13.10.11

Briga

Elas estavam mais do que com raiva. Elas estavam putas mesmo.

Uma parou bem de frente com a outra, as duas respirando alto, olhando no olho. Até que a primeira frase saiu:

- Você fez de novo! De novo!

- Eu sei...

- Sabe mesmo! Tanto sabe que já tinha prometido não cair na mesma besteira. Pensa que eu não lembro como foi da última vez? Você lá, arrependida, se sentindo idiota, sem conseguir entender como não tinha visto no que tudo aquilo ia dar. Suas atitudes, suas palavras, seu tom de voz...

- Não foi assim. Eu fiz o que tinha que ser feito. Alguém precisava falar. E eu não estava mais aguentando! Eu tinha que fazer. E dessa vez eu achei que ia ser diferente.

- Ah! Você achou que ia ser diferente? Por que seria diferente justo dessa vez, se todas as outras vezes foram exatamente iguais? O que você achou que ia mudar?

A raiva ia aumentando. O rosto das duas ia ficando cada vez mais vermelho.

__INFORMAÇÕES FORNECIDAS__:
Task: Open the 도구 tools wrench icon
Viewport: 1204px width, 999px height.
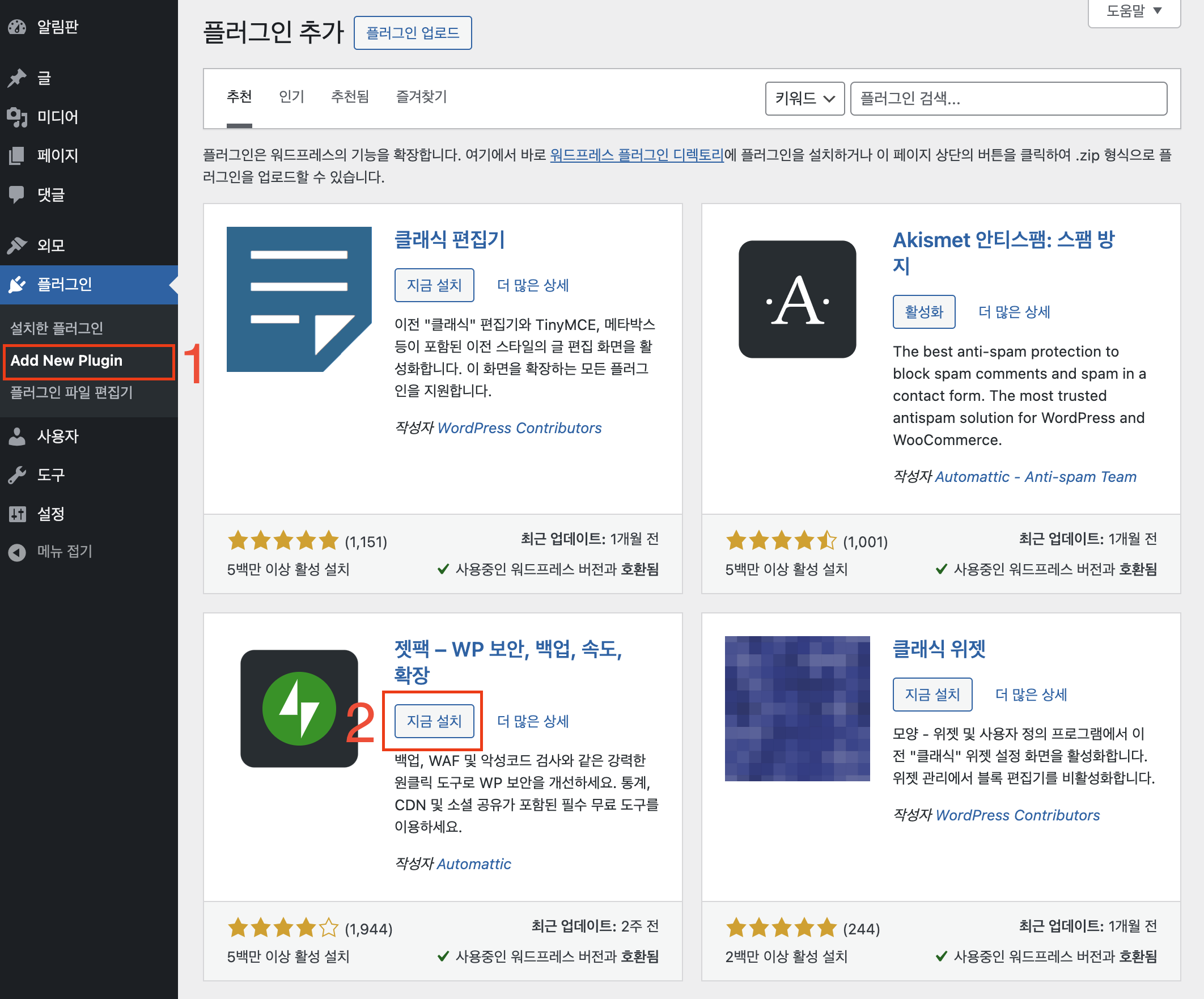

__O QUE FAZER__:
• A. Indique se cada afirmação abaixo está de acordo com o trecho sobre a briga. Responda sim ou não e cite as palavras exatas do trecho que decidem a questão.
(i) A personagem acusada já tinha prometido não repetir o mesmo erro.
(ii) A personagem acusada afirma que, dessa vez, esperava que tudo acontecesse como nas outras vezes.
(iii) À medida que a discussão avança, a raiva das duas vai diminuindo.
• B. Prossiga com a história da briga a partir da última frase do trecho.

__RESULTADOS POR TAREFA__:
• A.
(i) Sim: "Tanto sabe que já tinha prometido não cair na mesma besteira."
(ii) Não: "E dessa vez eu achei que ia ser diferente."
(iii) Não: "A raiva ia aumentando."

• B.
- Eu sou a única pessoa no mundo que entende você, que enxerga a mesma coisa que você. Você sabe disso. Então você não devia falar assim comigo, devia tentar me entender melhor, ver que eu fiz o que achava melhor.

- Mas você devia pensar antes de sair dizendo as coisas.

- Eu pensei! Claro que eu pensei. Eu já tinha pensado em tudo um milhão de vezes, já estava cansada de pensar, pensar, pensar.

- Pensar, pensar... Pensou tudo errado, de novo. Pensou igual você pensou das outras vezes, e aí deu tudo errado, igual deu das outras vezes. Você mesmo fala que errar é humano e que insistir no erro é burrice... Você é insistente, hein!

- Não fala assim comigo. Você sabe que eu não sou burra!

- É mesmo. Você não é burra, é ingênua! Como pode? - Nossa, que raiva! - Não consigo me conformar com a sua estupidez. Não entra na minha cabeça você insistir em achar que as coisas vão mudar, que as pessoas vão pensar como você, que existe jeito pra esse mundo. Não tem jeito! NÃO TEM!

O grito abriu caminho para as lágrimas que ela fazia força para não deixar escorrer.

- Idiota, é isso que você é. Você acha que pensa, acha que sabe o que vai fazer, acha que pode prever as reações das pessoas, acha isso, acha aquilo, e se perde no meio do caminho. E pior: me deixa assim.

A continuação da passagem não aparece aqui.